Prof. Dr. Dr. h.c. Dauner-Lieb 0:04:41
Ohne Stellvertretung keine Arbeitsteilung. Niemand kann alles selbst tun, schon gar nicht, wenn er beruflich, geschäftlich, unternehmerisch unterwegs ist. Jeder ist darauf angewiesen zu delegieren. Dazu gehört auch, dass es möglich sein muss, dass andere vertragliche. Dinge erledigen und dafür braucht man Stellvertretung. Ich lasse jetzt mal hier beiseite, was auch interessant ist, aber jetzt nicht in diesem Konzept. Es gibt natürlich noch eine gesetzliche Vertretung der Eltern für die Kinder.
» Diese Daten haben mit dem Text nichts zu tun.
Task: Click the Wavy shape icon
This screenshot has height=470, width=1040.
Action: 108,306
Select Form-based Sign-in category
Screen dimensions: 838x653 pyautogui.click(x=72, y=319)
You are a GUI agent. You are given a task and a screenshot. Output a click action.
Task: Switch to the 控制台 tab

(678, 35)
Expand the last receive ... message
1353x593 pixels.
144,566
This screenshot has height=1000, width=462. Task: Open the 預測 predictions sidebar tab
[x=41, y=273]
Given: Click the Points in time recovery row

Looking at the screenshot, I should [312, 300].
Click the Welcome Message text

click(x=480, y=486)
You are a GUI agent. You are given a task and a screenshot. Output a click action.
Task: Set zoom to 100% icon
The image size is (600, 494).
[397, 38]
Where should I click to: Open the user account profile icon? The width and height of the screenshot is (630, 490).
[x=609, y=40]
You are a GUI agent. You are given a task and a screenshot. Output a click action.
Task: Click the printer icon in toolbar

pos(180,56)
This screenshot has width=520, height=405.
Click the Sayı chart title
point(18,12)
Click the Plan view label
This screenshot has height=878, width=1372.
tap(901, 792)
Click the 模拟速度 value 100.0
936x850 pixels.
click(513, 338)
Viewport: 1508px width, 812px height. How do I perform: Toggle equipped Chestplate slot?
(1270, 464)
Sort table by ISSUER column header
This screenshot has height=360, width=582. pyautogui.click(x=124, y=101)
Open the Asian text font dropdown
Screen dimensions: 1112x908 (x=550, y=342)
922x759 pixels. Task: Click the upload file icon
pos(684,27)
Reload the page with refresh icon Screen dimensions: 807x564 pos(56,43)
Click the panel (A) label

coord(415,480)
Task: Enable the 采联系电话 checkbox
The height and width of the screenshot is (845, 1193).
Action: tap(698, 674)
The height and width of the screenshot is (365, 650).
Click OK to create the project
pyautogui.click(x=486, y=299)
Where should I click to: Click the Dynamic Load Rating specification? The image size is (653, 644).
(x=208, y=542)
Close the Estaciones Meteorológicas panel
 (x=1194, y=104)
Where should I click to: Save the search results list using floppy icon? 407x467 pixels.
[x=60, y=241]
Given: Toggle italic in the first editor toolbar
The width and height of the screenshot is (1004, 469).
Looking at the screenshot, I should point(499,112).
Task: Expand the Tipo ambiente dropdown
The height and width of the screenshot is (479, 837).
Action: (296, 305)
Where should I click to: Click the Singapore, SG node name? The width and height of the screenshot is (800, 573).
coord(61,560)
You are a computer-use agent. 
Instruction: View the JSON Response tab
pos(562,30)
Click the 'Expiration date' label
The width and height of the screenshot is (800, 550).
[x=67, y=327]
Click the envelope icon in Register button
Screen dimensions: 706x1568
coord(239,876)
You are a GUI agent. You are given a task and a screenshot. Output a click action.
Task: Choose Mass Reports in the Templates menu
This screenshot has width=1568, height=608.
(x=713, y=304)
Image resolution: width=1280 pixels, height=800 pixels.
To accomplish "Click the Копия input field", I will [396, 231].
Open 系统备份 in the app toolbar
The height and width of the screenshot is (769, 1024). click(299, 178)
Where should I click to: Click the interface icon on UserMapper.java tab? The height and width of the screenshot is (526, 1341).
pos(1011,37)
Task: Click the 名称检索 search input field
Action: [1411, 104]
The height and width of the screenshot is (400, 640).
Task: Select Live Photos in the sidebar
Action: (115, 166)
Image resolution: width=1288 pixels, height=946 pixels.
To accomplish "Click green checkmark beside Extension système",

Und dann gibt es die Organschaft. Jede juristische Person braucht Organe. Sie ist ja eine Fiktion, eine Konstruktion. Sie braucht Menschen, die für sie handeln. Das steht dann im GmbH-Gesetz, vorne im BGB für den Verein und im Aktiengesetz. Wir konzentrieren uns für Examenzwecke jetzt erst mal auf die rechtsgeschäftliche Stellvertretung durch Vollmacht und die Antwort lautet Arbeitsteilung und jetzt kommen wir schon wieder zu einer ganz großartigen juristischen Errungenschaft, einer kulturellen Errungenschaft in unserem System, 164 fortfolgende, zu denen wir gleich kommen, ist es so, dass ein Rechtsobjekt für ein anderes Rechtssubjekt vertragliche Wirkungen erzeugen kann. Wir haben in der letzten Folge gehört, ein Vertrag setzt voraus, dass zwei Rechtssubjekte übereinstimmende Willenserklärungen abgeben. Und jetzt kommen wir zum nächsten Punkt. Ein drittes Rechtssubjekt kann Willenserklärungen abgeben, die so wirken, als ob ich die selber abgegeben hätte. Das ist das Wesen der Stellvertretung und ohne Stellvertretung keine Arbeitsteilung.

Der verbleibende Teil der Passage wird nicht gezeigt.